Case in point: In a smaller, say 12x14x8 foot carpeted floor room, where you are doing a balance of HT/music, you should consider perhaps doing reflection/diffusion treatments on the side and back walls(covering first reflection points), with maybe diffusion up front as well, but possibly treating the first reflection pionts on the front wall(front speakers) with absorbtion...still maintaining some diffusion upfront. I think you'll find this will still have "life" enough in the sound for music, but be more than acceptable to handle HT as well.
For a larger room(domestic house rooms of course), say 19x24x9, you might consider doing more absorbtion around the front and front/sidewalls for acoustic treatment in various places, but maintaining diffusive/reflective treatment(or elements) along the back/sides and back of the room...treating front reflection spots with more absorbtion than in a small room. Of course, you'll need to consider the overall reverb and balance of the room, and you're ear will be the final determining factor. Considering a "medium sized room", you'll have to balance somewhere "in the middle" of the above two scenarios.
Still, ofcourse, there's a lot more to it. But I think if you experiment, you'll find what I mentioned about right for most peoples taste.
F.Alton Everest's "master handbook of Acoustics" states(along with a bunch of other acoustic publishings) that "many professional acoustic engineers will even dissagree as to what exactly is the best overall reverberation times, and approaches to treating listening rooms", and that "tastes differ!"....it's like anything else really. But, experiement around with the stuff if you will, and you'll get an idea yourself.
One more word to consider here, and that's that different speaker systems do diffent in differnt acoustical environment perceptually! For instance, Horn speakers, some THX designs, bipols/dipols and say planar or electrostatic speakers will possbily require different room acoustic treatment approaches! where there's more "dirrect" radiated sound patterns you'll "less of the room reflections early" But where there's more "back wave" sound distibution, you might find you need more "reflection and diffusion" around the room to give a proper sound from that kind of speaker system. So there's no "one best" room acoustic treatment approach in all pertinent aspects...YOU GOTTA EXPERIMENT IN YOUR ROOM WITH YOUR GEAR!...and for your own tastes.(hint, no two recording studio's are alike either!) For that matter no two audio systems are usually alike, and there's an infinite varriety of domestic house rooms out there as well.

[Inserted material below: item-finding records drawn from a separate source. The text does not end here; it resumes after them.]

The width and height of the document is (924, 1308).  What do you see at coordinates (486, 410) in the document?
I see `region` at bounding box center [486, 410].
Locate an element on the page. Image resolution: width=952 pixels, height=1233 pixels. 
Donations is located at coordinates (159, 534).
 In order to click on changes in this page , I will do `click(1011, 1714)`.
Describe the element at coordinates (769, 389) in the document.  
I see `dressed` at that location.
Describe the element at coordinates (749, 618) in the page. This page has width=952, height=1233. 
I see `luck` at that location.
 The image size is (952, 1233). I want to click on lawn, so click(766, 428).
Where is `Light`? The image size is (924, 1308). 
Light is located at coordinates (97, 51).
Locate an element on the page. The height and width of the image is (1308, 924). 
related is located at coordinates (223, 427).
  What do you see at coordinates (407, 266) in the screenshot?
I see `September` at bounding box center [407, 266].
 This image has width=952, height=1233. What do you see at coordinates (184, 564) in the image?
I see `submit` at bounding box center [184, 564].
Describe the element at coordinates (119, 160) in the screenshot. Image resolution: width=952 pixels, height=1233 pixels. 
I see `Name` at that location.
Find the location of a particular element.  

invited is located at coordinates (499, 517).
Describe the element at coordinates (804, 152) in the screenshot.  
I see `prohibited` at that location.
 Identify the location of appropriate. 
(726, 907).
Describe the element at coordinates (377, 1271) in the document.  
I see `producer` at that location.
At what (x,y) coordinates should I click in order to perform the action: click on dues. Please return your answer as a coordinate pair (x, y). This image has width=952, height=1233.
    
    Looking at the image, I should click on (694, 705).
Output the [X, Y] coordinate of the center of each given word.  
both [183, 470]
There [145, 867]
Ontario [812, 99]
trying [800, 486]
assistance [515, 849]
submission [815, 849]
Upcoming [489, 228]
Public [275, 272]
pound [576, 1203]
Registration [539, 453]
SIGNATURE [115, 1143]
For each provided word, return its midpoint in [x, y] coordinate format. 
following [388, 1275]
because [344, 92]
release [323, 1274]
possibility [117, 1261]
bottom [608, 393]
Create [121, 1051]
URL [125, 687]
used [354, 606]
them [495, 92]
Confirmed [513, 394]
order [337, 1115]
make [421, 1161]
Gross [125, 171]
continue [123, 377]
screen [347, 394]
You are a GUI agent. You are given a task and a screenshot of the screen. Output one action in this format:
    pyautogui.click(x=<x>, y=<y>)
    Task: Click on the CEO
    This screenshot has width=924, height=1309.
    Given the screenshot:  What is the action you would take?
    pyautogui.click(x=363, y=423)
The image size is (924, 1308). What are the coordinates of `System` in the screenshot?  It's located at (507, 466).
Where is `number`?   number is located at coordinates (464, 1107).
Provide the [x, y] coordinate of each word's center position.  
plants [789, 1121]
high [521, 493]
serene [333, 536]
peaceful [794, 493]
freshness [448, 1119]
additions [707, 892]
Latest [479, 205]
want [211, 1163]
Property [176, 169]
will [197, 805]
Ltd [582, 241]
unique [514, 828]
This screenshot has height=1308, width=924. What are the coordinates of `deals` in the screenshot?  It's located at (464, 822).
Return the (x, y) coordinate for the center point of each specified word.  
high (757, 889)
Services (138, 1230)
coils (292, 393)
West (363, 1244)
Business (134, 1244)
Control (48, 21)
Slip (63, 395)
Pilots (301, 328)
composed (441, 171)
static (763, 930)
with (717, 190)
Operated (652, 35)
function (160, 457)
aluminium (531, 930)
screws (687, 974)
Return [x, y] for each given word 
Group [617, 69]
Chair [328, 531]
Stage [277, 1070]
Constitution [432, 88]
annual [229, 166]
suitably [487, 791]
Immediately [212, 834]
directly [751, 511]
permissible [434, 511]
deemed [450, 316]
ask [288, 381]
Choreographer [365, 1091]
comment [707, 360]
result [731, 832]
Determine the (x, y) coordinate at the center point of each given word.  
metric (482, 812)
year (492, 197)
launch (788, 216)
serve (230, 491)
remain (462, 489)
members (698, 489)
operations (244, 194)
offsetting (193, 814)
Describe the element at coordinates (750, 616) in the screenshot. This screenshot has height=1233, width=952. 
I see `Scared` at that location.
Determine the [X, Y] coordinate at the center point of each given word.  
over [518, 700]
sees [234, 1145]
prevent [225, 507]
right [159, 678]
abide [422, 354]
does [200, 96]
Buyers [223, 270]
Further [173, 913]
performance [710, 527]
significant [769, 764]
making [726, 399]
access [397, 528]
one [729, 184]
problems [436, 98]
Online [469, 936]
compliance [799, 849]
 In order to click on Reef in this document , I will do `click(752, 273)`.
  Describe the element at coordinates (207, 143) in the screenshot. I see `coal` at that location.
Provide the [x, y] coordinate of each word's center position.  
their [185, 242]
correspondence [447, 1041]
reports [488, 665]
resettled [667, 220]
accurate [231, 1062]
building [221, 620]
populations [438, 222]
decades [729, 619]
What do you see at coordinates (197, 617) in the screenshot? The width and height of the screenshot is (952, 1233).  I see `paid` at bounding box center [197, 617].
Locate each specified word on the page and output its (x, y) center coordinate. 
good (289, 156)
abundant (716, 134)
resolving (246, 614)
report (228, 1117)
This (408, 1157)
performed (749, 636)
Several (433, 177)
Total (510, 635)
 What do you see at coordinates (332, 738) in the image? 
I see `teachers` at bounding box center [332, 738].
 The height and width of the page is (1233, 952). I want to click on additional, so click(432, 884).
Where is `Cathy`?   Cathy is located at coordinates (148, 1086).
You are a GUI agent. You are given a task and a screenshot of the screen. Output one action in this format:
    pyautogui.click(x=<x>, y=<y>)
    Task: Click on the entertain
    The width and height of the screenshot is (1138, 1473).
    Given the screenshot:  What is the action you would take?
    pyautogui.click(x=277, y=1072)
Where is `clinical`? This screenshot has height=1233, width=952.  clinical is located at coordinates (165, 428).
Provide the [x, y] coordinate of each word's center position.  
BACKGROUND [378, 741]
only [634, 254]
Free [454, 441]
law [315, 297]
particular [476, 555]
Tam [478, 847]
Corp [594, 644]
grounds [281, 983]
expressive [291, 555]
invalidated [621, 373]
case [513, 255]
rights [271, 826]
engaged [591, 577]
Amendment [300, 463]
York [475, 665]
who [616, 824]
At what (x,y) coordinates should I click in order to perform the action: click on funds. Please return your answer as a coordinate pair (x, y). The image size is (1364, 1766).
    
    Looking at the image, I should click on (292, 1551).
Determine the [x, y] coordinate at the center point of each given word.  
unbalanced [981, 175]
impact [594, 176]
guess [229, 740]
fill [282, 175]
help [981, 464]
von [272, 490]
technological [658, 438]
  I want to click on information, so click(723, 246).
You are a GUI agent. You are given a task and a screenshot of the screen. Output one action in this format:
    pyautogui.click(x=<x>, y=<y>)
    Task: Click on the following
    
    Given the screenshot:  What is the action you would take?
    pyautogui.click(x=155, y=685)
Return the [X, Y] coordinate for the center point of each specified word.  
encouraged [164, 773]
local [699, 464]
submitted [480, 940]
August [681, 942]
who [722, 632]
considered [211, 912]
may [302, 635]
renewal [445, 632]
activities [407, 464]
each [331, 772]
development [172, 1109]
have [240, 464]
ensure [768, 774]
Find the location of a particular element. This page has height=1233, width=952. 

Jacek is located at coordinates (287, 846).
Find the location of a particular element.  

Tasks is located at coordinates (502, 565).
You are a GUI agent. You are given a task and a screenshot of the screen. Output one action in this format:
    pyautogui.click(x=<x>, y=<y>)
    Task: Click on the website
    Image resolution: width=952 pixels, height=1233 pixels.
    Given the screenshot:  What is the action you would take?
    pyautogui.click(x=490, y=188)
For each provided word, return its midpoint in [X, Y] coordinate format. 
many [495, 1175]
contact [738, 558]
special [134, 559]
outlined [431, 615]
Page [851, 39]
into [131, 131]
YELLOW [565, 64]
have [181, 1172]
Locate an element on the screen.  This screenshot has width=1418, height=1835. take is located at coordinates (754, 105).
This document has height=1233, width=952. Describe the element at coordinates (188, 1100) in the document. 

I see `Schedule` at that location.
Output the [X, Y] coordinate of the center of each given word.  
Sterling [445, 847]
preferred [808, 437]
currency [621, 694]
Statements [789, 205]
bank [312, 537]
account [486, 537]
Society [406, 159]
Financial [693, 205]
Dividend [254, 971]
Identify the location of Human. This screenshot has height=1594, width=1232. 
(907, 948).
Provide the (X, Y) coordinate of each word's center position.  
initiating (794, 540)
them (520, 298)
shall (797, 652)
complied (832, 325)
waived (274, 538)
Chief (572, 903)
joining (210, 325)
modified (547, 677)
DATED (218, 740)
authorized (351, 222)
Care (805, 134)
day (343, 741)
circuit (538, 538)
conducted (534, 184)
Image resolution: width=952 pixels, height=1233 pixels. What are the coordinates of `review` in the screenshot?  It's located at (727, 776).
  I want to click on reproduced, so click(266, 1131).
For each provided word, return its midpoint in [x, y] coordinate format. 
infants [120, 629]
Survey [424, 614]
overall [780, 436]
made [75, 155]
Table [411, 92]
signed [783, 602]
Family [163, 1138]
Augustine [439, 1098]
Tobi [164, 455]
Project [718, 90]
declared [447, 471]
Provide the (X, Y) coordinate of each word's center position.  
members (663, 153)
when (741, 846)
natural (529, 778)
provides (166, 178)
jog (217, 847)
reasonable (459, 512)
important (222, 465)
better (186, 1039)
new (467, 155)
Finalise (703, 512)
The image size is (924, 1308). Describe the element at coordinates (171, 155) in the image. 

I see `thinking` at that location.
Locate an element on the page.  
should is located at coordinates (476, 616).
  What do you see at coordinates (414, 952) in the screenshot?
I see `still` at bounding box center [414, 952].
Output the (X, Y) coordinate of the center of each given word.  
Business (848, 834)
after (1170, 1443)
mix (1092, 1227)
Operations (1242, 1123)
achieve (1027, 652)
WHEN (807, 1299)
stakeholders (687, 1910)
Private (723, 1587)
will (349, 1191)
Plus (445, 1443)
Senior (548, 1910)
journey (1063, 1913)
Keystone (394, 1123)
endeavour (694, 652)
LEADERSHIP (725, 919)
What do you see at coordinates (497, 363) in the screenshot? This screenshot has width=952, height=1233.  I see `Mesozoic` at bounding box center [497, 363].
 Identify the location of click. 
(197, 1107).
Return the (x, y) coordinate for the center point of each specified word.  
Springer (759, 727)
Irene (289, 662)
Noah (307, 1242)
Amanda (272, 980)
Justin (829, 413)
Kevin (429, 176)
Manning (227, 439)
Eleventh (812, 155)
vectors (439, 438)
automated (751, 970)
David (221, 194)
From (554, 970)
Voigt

You can check out some helful acoustic websites(which you'll have to dig up yourself...but they're there) to figure out room modes, reverberation RT60 times, even plot potential room acoustics treatment approaches.
Still, there's no replacment for the "professional" when it comes to "doing this acoustics stuff right!" If you need it done right the first time, you can always call the professionals! Rivesaudio.com is one to consult if you need someone to contact online for acoustics help.
Otherwise, have fun and good luck with your endevore
Hope this helps
Wow... 10 priceless advices in less than two nights. Thanks guys. I think I kind of know which way I should try. Thanks again.